None of that tells me whether a single occupant got healthier.
WELL offers up to 110 points across 10 concepts, capped at 100 before an innovation allowance (International WELL Building Institute, WELL v2, 2020). Fitwel scores strategies across 8 scorecards, drawn from a review of more than 7,000 studies by the Center for Active Design, the nonprofit that operates Fitwel under licence from the CDC and the US General Services Administration. A project earns points for the air handling unit it specifies, the stair signage it posts, the biophilic elements on the drawings. It earns nothing for whether sick days fell, whether cognitive test scores moved or whether a tenant reports feeling better a year after move-in. My own view: a point count is a record of specification. Whether anyone got healthier is not in it.
This is not a quirk of two schemes. Twelve competing frameworks currently touch on well-being in buildings and organisations, and no two use the same metric: WELL, Fitwel, the RIBA’s Social Value Toolkit for Architecture, BREEAM Communities, the UN SDG Impact Standards, GRESB, the EU’s Level(s) framework, SROI, the Social Earnings Ratio, ISO 26000, the Living Community Challenge and IRIS+. Every one of the twelve measures an input or a programme: access, cohesion, physical activity, comfort, monetised proxies for absenteeism. SROI assigns a monetary value to an assumed reduction in sick days. ISO 26000 checks for fair labour practices and freedom from discrimination. None of the twelve measures a cognitive or health outcome directly in the people who use the building.
One framework breaks the pattern, and only one. RESET runs sensor-based, continuous indoor air quality monitoring. It measures air quality directly, day after day, instead of scoring a specification checklist once at handover. It measures air quality alone. The other scheme owners never built the equivalent for light, acoustics, thermal comfort or the psychological outcomes WELL claims to address.
The gap turns costly at the GRESB level. Pressure in real estate ESG runs top-down. Pension funds and other asset owners sit over the public markets, REITs and equities reporting into TCFD, CDP and MSCI. Those sit over private real estate funds, reporting through GRI, IFRS and GRESB. Those sit over the physical assets themselves, certified through LEED, BREEAM, CASBEE, WELL and Greenstar. A fund manager needs a strong GRESB score to keep pension-fund capital allocated. A strong GRESB score needs certified assets. The certifications sitting underneath GRESB have point totals to report and no outcome data at all.
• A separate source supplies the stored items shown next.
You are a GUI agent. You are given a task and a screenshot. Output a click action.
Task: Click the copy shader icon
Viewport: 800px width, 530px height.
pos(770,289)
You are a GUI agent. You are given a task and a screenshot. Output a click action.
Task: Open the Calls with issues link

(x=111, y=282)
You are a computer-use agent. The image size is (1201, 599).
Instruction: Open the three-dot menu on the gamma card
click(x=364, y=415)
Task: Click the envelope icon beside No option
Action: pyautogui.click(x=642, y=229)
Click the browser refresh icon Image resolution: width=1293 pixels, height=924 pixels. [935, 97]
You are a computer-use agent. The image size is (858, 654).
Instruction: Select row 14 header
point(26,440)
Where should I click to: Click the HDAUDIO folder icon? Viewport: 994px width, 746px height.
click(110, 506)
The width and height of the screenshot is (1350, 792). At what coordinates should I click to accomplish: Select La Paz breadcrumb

GRESB itself increasingly asks its participants for outcomes. The schemes it depends on were never built to supply them.
Seven years, a near fifty-fold jump in certified projects, more than 2 trillion dollars in certified assets, 12 competing well-being frameworks and one sensor-based exception limited to air quality alone. That is the tally. IWBI, the Center for Active Design and the ten other scheme owners listed above built an instrument that counts what got specified. The instrument that tells a tenant, an investor or GRESB whether anyone got healthier still does not exist.